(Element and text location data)
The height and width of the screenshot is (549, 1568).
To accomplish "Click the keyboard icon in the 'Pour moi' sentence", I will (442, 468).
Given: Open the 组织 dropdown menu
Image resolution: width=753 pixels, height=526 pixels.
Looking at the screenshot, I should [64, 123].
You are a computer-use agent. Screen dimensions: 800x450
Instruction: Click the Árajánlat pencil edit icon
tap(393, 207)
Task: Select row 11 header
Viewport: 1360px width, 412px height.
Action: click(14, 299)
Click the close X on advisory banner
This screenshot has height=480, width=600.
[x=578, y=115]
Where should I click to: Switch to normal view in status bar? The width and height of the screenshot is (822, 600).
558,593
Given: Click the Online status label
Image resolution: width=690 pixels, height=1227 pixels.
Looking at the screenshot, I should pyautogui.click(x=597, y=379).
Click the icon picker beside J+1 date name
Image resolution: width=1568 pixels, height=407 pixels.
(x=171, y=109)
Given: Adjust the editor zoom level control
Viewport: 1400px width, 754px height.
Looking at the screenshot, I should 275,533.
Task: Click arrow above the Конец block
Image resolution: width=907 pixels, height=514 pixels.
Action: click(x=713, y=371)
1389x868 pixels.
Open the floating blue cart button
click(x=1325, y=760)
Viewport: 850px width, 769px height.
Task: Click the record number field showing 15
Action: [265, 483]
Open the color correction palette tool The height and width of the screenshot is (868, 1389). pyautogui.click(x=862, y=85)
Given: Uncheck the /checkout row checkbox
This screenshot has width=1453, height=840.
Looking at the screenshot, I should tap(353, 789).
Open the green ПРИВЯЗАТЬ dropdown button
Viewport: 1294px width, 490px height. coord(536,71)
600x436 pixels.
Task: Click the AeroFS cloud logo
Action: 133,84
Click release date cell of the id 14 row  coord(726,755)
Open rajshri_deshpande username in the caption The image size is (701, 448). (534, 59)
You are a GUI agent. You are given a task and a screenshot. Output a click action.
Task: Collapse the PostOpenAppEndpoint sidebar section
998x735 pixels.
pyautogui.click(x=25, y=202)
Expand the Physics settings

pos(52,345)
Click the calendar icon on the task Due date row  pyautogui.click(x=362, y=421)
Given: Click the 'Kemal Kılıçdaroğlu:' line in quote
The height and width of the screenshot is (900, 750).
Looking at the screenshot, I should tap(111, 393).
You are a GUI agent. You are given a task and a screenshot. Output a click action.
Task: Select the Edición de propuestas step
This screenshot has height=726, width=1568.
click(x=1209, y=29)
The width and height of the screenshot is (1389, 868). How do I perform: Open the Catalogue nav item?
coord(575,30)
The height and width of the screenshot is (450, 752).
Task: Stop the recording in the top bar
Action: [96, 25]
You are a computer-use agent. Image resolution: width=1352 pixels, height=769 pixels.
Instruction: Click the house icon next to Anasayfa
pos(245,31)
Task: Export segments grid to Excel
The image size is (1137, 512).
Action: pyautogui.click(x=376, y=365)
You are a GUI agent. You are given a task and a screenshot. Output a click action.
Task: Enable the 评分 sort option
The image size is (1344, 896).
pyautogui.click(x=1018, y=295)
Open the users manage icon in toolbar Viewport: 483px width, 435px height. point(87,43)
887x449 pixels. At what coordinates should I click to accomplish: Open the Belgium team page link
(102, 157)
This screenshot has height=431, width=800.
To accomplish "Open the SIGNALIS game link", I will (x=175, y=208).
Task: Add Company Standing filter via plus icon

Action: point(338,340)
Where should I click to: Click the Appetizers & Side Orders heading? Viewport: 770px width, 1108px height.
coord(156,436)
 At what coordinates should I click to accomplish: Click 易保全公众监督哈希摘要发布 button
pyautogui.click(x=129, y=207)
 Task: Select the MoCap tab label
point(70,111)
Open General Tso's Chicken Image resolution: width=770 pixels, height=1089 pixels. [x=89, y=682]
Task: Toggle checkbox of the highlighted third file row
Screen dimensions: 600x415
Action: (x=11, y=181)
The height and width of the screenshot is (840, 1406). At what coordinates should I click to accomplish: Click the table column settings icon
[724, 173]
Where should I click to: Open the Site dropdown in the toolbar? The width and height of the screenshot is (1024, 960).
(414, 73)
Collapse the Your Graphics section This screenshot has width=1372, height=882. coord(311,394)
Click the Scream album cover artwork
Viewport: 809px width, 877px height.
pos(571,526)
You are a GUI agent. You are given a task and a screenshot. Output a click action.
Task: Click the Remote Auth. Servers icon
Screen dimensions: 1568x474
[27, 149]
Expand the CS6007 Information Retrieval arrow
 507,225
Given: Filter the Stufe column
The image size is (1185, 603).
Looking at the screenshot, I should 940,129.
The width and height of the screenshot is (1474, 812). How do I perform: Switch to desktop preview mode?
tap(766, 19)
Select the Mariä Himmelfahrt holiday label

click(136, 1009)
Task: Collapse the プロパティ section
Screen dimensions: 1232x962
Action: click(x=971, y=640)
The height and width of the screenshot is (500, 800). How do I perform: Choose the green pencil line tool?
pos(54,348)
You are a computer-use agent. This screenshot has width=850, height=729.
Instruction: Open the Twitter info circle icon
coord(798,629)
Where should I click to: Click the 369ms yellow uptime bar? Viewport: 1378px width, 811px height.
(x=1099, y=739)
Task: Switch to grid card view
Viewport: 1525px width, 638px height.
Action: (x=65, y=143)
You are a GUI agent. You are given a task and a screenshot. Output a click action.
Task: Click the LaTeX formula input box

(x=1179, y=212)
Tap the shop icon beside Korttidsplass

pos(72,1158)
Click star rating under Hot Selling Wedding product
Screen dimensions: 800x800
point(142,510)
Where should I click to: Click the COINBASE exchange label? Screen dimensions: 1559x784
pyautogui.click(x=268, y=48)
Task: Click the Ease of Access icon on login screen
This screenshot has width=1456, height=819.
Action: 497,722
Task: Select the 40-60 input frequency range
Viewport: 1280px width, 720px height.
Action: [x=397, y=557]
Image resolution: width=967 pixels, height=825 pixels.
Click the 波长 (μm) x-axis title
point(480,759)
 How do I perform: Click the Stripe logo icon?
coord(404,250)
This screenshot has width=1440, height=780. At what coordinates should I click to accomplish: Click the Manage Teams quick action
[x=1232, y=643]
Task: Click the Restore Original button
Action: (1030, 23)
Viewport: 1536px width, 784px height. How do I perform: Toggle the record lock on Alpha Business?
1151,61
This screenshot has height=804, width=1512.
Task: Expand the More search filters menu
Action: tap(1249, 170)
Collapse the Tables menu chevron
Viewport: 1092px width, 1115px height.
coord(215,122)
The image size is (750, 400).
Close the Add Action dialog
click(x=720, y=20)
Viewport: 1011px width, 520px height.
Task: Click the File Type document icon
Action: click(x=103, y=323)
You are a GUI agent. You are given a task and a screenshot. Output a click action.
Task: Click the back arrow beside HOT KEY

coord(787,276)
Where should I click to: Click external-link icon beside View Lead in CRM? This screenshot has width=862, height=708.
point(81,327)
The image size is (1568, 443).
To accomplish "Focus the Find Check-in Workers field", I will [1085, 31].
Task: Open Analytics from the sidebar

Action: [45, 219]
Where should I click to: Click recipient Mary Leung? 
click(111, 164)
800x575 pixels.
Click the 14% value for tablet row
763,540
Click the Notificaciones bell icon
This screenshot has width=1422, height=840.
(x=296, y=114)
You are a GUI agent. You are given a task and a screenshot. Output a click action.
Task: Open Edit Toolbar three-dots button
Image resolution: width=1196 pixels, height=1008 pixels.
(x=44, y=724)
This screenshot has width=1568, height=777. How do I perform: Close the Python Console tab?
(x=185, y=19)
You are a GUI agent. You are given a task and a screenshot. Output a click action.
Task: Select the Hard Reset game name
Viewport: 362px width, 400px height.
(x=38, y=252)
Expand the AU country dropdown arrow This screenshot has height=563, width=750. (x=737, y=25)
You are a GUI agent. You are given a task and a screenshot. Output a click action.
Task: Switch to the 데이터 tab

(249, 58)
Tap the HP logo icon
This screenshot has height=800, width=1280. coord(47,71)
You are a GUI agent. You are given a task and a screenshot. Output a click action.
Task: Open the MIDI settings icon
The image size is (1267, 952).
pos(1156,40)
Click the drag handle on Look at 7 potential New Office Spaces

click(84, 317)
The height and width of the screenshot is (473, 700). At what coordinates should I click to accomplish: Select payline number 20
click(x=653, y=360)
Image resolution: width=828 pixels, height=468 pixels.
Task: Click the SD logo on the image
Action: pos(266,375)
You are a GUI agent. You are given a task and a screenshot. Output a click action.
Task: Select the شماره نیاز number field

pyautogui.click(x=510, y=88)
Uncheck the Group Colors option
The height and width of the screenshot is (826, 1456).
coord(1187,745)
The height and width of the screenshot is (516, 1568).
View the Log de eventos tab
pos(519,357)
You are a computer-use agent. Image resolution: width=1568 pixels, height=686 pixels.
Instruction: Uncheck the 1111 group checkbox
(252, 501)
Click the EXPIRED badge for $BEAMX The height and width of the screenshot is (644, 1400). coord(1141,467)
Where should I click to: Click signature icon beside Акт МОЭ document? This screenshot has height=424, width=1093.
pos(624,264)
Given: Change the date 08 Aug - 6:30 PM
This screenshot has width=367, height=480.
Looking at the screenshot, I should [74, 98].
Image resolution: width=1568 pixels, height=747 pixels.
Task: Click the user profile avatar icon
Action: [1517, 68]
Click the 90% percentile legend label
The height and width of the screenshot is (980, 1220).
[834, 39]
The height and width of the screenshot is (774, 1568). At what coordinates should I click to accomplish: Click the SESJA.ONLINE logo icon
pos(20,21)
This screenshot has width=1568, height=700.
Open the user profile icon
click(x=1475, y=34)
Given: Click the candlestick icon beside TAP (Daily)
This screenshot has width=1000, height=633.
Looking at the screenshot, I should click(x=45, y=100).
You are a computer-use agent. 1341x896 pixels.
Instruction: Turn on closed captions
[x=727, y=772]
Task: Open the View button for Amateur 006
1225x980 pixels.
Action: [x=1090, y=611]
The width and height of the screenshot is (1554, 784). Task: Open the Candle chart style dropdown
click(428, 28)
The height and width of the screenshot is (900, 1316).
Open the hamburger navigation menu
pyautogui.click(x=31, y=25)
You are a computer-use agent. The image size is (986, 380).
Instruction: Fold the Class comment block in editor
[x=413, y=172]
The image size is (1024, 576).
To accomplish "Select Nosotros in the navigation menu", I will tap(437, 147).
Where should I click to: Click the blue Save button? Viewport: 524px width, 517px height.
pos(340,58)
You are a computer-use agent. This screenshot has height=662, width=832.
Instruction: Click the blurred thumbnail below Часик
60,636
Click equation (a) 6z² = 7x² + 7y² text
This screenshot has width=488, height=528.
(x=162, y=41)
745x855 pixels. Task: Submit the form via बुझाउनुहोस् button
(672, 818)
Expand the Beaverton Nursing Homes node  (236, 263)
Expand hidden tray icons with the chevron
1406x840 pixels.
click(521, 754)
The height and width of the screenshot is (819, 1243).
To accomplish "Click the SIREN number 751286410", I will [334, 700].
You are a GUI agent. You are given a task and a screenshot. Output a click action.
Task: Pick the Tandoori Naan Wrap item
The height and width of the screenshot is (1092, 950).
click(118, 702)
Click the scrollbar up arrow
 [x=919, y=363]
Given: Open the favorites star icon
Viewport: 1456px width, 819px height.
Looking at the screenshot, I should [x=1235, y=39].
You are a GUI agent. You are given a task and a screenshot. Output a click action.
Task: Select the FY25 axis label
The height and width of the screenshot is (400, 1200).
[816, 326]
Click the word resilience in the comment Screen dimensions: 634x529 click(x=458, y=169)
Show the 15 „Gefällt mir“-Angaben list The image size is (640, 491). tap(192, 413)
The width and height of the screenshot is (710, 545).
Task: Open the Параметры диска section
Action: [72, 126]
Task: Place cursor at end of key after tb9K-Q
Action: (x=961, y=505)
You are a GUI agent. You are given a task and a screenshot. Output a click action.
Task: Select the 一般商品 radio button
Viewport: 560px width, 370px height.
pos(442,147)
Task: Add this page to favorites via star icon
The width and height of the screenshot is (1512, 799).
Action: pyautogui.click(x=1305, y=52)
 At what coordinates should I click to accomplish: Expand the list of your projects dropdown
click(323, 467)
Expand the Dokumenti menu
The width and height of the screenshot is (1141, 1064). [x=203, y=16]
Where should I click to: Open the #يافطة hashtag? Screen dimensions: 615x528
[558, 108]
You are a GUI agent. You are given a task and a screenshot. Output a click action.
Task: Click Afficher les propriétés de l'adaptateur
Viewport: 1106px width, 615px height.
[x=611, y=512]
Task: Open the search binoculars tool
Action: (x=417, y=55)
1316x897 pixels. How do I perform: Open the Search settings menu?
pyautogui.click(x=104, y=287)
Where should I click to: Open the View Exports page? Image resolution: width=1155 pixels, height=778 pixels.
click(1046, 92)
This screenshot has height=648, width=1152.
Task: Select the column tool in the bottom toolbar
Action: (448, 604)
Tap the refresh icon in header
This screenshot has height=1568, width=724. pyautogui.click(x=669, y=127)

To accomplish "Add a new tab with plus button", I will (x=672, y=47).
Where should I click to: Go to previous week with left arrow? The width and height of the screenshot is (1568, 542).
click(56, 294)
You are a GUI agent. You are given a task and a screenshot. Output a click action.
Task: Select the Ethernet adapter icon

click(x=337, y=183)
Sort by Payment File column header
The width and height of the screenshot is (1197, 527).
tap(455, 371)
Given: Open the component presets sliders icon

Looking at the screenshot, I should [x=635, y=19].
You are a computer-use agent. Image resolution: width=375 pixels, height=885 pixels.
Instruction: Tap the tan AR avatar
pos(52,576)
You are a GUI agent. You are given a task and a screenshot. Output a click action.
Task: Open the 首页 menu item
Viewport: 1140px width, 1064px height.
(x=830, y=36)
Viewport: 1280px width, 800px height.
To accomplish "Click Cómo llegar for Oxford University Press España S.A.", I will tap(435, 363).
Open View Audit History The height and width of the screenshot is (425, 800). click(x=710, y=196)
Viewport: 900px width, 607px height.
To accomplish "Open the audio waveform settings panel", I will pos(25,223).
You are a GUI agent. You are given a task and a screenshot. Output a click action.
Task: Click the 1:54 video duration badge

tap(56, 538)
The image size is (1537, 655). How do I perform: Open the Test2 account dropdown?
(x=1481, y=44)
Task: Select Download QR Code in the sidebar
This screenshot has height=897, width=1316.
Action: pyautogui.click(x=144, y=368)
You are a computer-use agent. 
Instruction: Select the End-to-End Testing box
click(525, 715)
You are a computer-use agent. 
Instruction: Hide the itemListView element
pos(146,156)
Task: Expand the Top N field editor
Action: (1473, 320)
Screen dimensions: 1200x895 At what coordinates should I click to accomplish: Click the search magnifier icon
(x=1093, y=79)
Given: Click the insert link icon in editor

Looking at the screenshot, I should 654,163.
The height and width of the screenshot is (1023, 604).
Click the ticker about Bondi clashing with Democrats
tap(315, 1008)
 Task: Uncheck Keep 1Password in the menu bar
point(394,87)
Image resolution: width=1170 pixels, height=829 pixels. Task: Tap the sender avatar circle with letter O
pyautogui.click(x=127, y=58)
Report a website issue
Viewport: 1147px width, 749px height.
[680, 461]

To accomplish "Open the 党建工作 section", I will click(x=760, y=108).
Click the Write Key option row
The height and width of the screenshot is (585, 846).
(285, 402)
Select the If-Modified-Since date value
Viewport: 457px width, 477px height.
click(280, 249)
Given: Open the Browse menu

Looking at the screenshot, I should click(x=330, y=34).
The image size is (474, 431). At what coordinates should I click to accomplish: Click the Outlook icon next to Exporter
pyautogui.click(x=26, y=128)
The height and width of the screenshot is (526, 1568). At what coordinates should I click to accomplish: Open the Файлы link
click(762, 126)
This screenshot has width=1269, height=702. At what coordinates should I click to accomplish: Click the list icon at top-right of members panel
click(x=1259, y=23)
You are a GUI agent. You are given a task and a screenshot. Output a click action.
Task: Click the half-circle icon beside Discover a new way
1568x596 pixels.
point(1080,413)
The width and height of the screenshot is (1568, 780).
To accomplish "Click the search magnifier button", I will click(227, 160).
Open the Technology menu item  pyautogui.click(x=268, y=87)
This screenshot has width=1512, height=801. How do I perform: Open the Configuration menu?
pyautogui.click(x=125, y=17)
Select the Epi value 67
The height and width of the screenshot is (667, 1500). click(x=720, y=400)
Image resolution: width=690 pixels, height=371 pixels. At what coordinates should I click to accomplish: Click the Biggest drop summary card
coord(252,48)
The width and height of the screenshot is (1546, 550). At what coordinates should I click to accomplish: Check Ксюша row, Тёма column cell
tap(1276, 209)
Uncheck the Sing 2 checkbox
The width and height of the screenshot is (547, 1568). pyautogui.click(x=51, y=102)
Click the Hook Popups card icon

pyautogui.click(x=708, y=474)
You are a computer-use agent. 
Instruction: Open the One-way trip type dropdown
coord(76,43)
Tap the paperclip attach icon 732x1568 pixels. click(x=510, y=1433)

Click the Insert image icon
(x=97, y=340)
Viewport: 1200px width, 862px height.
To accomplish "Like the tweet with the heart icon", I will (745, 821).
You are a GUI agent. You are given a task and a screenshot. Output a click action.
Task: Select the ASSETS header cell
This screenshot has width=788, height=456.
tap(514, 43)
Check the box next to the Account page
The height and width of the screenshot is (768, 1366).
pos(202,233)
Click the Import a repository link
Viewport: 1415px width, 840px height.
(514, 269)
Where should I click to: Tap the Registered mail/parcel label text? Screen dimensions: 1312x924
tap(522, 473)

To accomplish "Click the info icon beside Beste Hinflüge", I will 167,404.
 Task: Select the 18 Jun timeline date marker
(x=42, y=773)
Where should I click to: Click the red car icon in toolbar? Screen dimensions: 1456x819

» SHORT TASK: Reproduce the records from their first line through the line containing "Looking at the screenshot, I should tap(353, 789).", inclusive. In those lines only, replace "Screen dimensions" with "Display size" and leave everything else unchanged.

» WORKED ANSWER:
The height and width of the screenshot is (549, 1568).
To accomplish "Click the keyboard icon in the 'Pour moi' sentence", I will (442, 468).
Given: Open the 组织 dropdown menu
Image resolution: width=753 pixels, height=526 pixels.
Looking at the screenshot, I should [64, 123].
You are a computer-use agent. Display size: 800x450
Instruction: Click the Árajánlat pencil edit icon
tap(393, 207)
Task: Select row 11 header
Viewport: 1360px width, 412px height.
Action: click(14, 299)
Click the close X on advisory banner
This screenshot has height=480, width=600.
[x=578, y=115]
Where should I click to: Switch to normal view in status bar? The width and height of the screenshot is (822, 600).
558,593
Given: Click the Online status label
Image resolution: width=690 pixels, height=1227 pixels.
Looking at the screenshot, I should pyautogui.click(x=597, y=379).
Click the icon picker beside J+1 date name
Image resolution: width=1568 pixels, height=407 pixels.
(x=171, y=109)
Given: Adjust the editor zoom level control
Viewport: 1400px width, 754px height.
Looking at the screenshot, I should 275,533.
Task: Click arrow above the Конец block
Image resolution: width=907 pixels, height=514 pixels.
Action: click(x=713, y=371)
1389x868 pixels.
Open the floating blue cart button
click(x=1325, y=760)
Viewport: 850px width, 769px height.
Task: Click the record number field showing 15
Action: [265, 483]
Open the color correction palette tool The height and width of the screenshot is (868, 1389). pyautogui.click(x=862, y=85)
Given: Uncheck the /checkout row checkbox
This screenshot has width=1453, height=840.
Looking at the screenshot, I should tap(353, 789).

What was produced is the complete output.